◆ WHAT IS REQUIRED:
If any record holds an image, omit the image and print the rest exactly.

◆ DATA TO PROCESS:
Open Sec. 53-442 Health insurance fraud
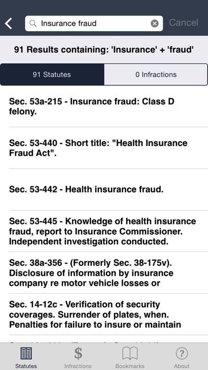click(104, 189)
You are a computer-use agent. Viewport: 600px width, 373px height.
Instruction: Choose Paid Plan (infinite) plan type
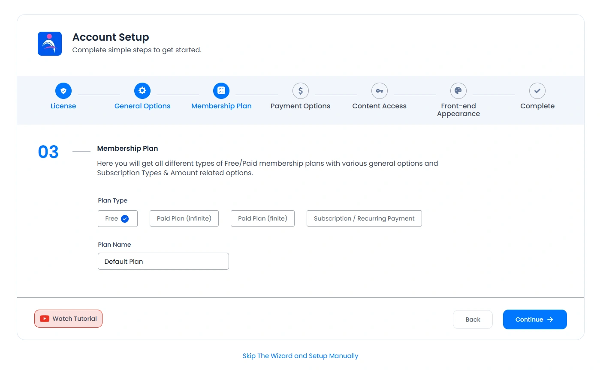[184, 218]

◆ RESULT OF THIS EXERCISE:
Open Sec. 53-442 Health insurance fraud
click(104, 189)
You are a computer-use agent. Viewport: 600px width, 373px height.
Instruction: Choose Paid Plan (infinite) plan type
[184, 218]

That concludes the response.